Reproduce the data lines word for word, from the line containing "The image size is (1920, 1080). What" through the line containing "center [909, 262].", with both of those lines included.

--- Data items ---
------------------------------------------------------------------------
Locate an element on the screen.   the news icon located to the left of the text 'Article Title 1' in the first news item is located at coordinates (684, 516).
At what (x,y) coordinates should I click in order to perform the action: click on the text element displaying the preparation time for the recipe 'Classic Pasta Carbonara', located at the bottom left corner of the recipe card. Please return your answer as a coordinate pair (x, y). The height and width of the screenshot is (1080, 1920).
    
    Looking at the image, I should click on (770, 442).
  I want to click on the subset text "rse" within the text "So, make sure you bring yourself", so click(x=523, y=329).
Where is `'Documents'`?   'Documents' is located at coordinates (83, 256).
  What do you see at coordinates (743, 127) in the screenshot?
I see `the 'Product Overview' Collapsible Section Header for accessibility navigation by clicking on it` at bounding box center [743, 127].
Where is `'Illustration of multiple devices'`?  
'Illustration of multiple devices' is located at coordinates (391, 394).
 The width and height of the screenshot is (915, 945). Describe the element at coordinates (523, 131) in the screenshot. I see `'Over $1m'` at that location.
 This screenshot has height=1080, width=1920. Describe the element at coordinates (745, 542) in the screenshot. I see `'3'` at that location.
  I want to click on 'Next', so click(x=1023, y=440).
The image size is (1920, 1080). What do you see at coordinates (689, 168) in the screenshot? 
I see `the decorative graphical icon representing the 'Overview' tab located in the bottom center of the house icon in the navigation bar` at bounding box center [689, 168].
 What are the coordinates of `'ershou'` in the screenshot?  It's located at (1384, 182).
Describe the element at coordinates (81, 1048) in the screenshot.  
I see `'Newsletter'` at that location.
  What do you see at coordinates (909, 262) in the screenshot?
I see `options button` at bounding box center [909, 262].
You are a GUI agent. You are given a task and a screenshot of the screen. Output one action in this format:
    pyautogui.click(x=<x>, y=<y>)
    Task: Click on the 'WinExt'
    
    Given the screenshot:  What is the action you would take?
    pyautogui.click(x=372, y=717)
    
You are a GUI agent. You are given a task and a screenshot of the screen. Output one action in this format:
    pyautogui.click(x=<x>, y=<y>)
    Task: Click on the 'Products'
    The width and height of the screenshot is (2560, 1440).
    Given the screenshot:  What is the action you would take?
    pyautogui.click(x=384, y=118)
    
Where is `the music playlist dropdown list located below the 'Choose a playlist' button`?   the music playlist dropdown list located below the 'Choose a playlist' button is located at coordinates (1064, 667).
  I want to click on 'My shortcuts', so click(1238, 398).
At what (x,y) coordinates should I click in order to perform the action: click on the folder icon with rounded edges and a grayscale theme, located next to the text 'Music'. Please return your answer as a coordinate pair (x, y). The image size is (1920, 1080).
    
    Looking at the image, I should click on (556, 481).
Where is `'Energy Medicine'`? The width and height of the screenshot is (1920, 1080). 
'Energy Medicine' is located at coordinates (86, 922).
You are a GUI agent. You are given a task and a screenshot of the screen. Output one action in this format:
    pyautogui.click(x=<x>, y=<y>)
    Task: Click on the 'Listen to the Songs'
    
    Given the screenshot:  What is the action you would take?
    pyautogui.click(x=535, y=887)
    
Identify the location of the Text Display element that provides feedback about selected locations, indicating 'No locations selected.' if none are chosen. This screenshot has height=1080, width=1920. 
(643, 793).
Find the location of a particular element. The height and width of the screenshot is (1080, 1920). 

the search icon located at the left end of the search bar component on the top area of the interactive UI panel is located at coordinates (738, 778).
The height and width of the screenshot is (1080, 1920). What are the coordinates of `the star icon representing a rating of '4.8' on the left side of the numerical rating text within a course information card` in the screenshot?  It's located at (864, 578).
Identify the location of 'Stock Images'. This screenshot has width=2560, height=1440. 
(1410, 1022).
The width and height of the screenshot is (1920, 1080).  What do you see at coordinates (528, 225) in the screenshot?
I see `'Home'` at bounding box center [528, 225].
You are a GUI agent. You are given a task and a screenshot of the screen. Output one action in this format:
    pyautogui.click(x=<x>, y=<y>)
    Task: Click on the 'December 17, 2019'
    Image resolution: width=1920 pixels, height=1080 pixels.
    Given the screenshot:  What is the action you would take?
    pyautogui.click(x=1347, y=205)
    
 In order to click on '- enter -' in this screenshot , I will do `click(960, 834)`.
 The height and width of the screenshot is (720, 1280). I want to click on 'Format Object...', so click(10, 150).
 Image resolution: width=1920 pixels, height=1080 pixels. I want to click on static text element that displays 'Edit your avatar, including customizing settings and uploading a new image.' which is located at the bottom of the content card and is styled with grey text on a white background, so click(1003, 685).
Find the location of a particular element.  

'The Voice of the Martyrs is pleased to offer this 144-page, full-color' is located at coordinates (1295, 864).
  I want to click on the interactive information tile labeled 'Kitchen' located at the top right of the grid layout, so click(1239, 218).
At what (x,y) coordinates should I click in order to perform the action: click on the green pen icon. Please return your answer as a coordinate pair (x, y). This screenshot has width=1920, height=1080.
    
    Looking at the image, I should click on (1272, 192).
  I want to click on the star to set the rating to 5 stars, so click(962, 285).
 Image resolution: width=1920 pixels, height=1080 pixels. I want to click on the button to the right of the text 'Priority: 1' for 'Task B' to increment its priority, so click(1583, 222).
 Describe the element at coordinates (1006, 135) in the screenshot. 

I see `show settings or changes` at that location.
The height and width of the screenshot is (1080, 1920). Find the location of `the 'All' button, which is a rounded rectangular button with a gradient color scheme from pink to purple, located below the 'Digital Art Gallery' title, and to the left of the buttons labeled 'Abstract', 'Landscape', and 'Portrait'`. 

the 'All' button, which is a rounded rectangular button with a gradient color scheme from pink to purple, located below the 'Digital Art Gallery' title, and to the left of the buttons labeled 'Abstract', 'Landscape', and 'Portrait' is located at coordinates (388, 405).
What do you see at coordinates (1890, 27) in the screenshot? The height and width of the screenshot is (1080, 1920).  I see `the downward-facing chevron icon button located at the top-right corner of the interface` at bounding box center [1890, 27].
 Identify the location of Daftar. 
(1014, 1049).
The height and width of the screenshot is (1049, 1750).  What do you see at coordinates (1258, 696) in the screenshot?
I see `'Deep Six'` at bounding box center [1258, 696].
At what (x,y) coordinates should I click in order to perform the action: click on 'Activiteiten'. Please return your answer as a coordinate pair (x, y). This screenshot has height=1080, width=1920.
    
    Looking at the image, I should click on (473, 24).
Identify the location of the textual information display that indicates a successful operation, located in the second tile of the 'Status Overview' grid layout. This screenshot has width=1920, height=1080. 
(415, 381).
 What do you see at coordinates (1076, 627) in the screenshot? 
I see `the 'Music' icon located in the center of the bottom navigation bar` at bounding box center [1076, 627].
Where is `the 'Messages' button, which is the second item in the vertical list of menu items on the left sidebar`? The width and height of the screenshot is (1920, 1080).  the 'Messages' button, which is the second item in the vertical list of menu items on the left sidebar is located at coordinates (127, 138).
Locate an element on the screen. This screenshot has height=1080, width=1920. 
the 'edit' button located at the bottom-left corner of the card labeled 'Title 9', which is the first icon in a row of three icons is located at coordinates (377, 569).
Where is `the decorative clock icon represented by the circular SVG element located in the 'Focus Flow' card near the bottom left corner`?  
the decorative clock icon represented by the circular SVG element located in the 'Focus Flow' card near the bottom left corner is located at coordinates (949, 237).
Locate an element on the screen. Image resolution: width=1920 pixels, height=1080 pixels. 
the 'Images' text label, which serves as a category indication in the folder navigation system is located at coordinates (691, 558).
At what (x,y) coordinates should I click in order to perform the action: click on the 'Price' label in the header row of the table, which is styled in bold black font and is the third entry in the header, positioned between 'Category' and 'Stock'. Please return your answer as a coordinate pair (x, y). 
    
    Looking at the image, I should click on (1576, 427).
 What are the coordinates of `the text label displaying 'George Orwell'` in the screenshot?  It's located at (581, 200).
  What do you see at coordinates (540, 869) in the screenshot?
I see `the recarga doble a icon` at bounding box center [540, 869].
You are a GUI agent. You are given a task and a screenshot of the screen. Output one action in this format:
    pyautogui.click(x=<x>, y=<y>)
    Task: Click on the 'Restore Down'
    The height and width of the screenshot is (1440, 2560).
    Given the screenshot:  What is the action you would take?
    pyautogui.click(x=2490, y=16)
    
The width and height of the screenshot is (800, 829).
------------------------------------------------------------------------
--- RESULT OF THE EXERCISE ---
The image size is (1920, 1080). What do you see at coordinates (689, 168) in the screenshot? 
I see `the decorative graphical icon representing the 'Overview' tab located in the bottom center of the house icon in the navigation bar` at bounding box center [689, 168].
 What are the coordinates of `'ershou'` in the screenshot?  It's located at (1384, 182).
Describe the element at coordinates (81, 1048) in the screenshot.  
I see `'Newsletter'` at that location.
  What do you see at coordinates (909, 262) in the screenshot?
I see `options button` at bounding box center [909, 262].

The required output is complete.